As I arrived home today, I was greeted by the news of the death of Mikhail Gorbachev. It takes me back...
For those who may not understand who this man is, or what he meant to my life, let me explain.
I grew up in a time where one half of the world was at war with the other half. Not always a shooting war, but sometimes. I lived through what is known as the Cold War. The nightly news was filled almost daily with headlines of where the United States and the Soviet Union clashed about something somewhere on the globe.
I was only few years old during the Cuban missile crisis. I lived with the fear of my brothers being drafted into the service to fight a war in a jungle, far, far away. Nuclear weapons were a nearly a nightly topic on the news. You learned things from newspapers and television news in those days. We faced 'mutual assured destruction' during my lifetime. It was a life of us verses them. Although I was never on the front lines of battle, it touched my life in nearly every facet, so much so I wrote a book titled 'The Bear' about a present day struggle between the U.S. and Russia in today's world. 'The Bear' was a moniker of the Soviet Union in those days.
Then, a funny thing happened. The two leaders of the most powerful nations in the world came together and drove the first nail in the coffin of the Cold War. Then another, and another. They began to talk. They began to possibly understand each other. Whatever it was, although the struggles of the USSR became known at a later date, Mr. Gorbachev began to turn the USSR in a different direction. A famous line from President Reagan is well known; "Mr. Gorbachev, tear down this wall", and it wasn't long afterward, this happened and the world changed.
So, what does this mean to me? I'll tell you.

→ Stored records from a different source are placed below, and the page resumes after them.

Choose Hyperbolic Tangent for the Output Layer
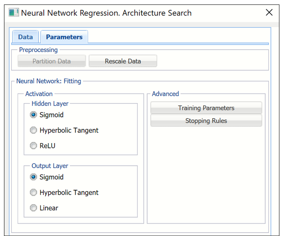This screenshot has height=236, width=281. click(33, 193)
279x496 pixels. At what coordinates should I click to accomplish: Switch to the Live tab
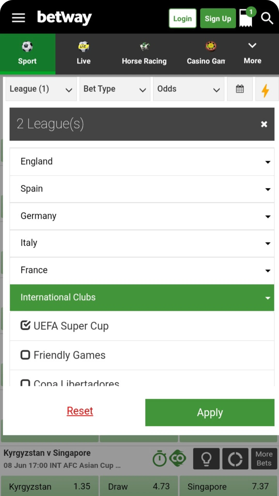tap(83, 53)
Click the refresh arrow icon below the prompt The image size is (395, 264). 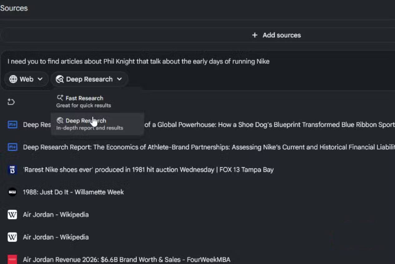click(11, 102)
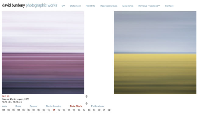Select the Asia gallery category
Viewport: 198px width, 113px height.
pyautogui.click(x=5, y=106)
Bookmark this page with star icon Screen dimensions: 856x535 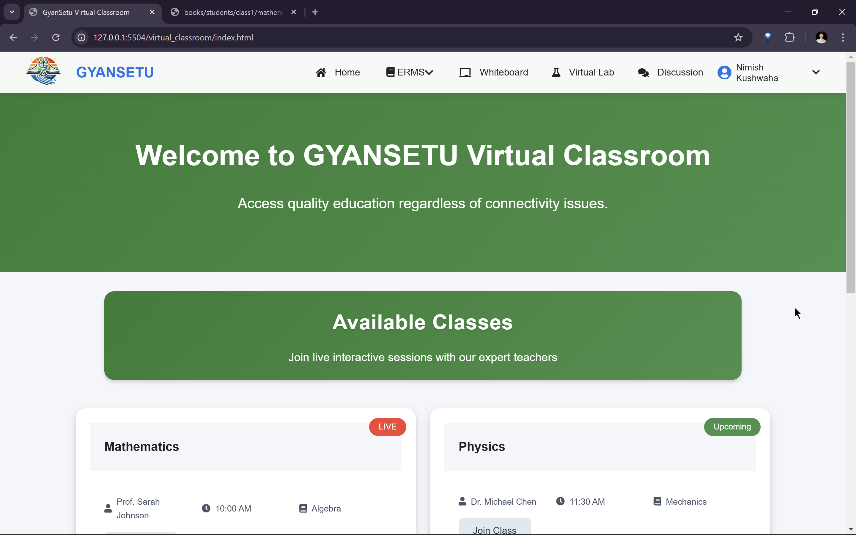point(738,38)
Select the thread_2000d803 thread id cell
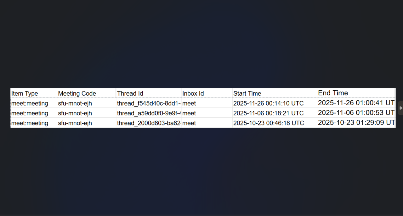Image resolution: width=403 pixels, height=216 pixels. tap(149, 123)
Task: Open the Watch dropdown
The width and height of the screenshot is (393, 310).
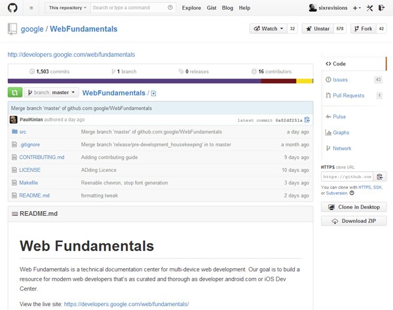Action: (x=267, y=29)
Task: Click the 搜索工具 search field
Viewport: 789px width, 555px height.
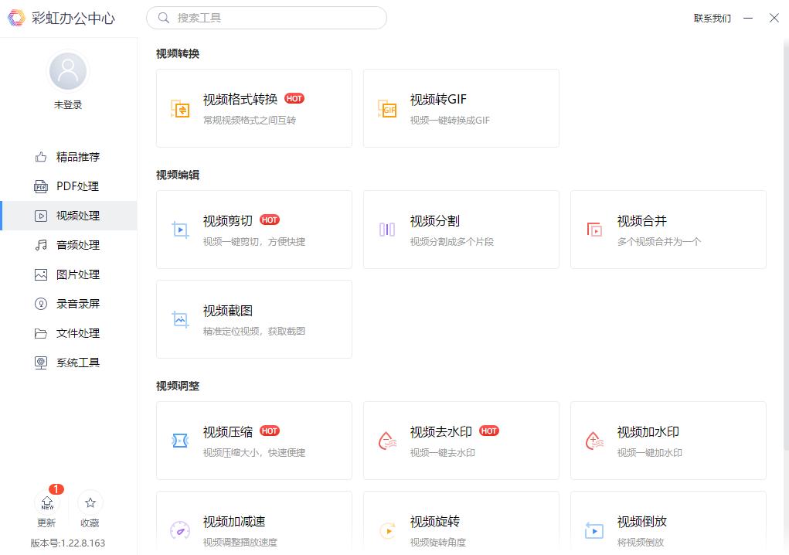Action: tap(267, 17)
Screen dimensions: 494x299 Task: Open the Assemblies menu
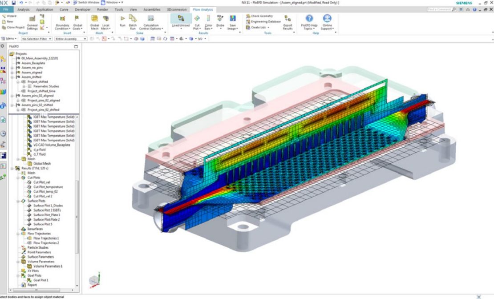[x=152, y=9]
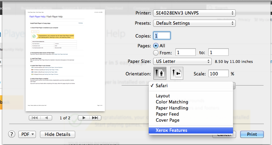Select landscape orientation icon
Screen dimensions: 272x145
pyautogui.click(x=176, y=73)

As I enter the last third of my life, I see little pieces of what I knew slip away. It's the death of a famous person, an athlete, a politician, family members. Each of us in our own way struggle to hang onto pieces of our past and as we age, we begin to lose those pieces and there is not much we can do about it. At least in the present, until we understand the past is a learning tool. We do not live in the past, we live in the present with an eye on the future. The past should be used to guide us forward into the only thing we have, tomorrow.
What we can bring with us into tomorrow is hope, hope that we have learned from history, from our own mistakes and embrace what is the unknown. A new piece of my past has now faded into the history books but with that, I embrace what once was and I hope to carry those lessons into the future to make it a better place for not only myself, but for others.